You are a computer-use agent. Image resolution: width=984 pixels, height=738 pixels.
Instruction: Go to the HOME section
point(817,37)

----

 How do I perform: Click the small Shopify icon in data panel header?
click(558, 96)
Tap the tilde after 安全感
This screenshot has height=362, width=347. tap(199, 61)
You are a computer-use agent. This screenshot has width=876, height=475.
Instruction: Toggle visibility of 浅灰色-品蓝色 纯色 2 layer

----

Please return the lines starting with the line that contains "Tap the tilde after 安全感" and going on through the line that contains "Instruction: Toggle visibility", both included, reproducing them exactly and with nothing else.

• _FULL OUTPUT_
Tap the tilde after 安全感
This screenshot has height=362, width=347. tap(199, 61)
You are a computer-use agent. This screenshot has width=876, height=475.
Instruction: Toggle visibility of 浅灰色-品蓝色 纯色 2 layer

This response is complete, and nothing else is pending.